*SOURCE PASSAGE:*
Op vrijdag 28 mei 2010 11:05 schreef Eric Kow:
> Plan for future work? (two kinds of read/show)
> ----------------------------------------------
> Complementary plan: we should distinguish between decoding/encoding
> filepaths from the operating system, and decoding/encoding filepaths
> to patch files and patch bundles.
> 
> Basically the picture looks like this:
> 
>     OS <--> darcs <---> patch files
> 
> The reason why I initially thought that NewFormat was a step backwards
> was that I was thinking about the darcs <--> patch files part.  IMHO,
> what you want is for darcs <--> patch files to always use UTF-8.  On the
> other hand, the OS <--> darcs part needs some more thought.
> 
> This is a little half-baked right, but maybe somebody else can run with
> the idea?

As a Unix guy I never think of filenames as text. If our patch files are 
UTF-8, how do we represent patches to the issue1763 repo with its Hungarian 
characters in a single-byte encoding? Note that if I copy these files to my 
machine that has a UTF-8 locale, the file names will still be valid single-
byte-hungarian and invalid UTF-8!

*DATASET RECORDS:*
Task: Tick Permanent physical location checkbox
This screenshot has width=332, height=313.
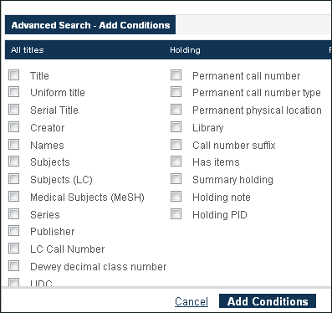Action: click(x=176, y=110)
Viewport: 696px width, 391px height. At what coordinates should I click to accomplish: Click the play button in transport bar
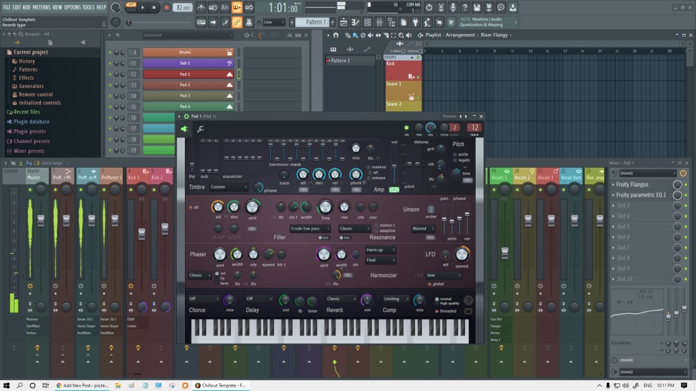tap(143, 8)
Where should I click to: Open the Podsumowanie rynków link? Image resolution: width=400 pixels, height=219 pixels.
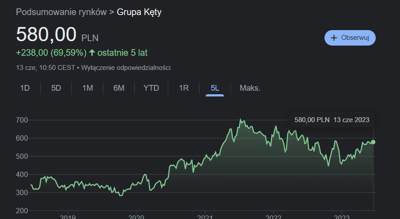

*REQUIRED TASKS:*
1. Copy out the part of the darcs email from "As a Unix guy" to "and invalid UTF-8!".
2. Answer these questions from the darcs email:
(a) In the quoted part, which encoding should darcs <--> patch files always use?
(b) Which repo has Hungarian characters in a single-byte encoding?
(c) In the reply, what does the writer say they never think of filenames as?

*SOLUTIONS BELOW:*
1.
As a Unix guy I never think of filenames as text. If our patch files are 
UTF-8, how do we represent patches to the issue1763 repo with its Hungarian 
characters in a single-byte encoding? Note that if I copy these files to my 
machine that has a UTF-8 locale, the file names will still be valid single-
byte-hungarian and invalid UTF-8!

2.
(a) UTF-8
(b) The issue1763 repo
(c) Text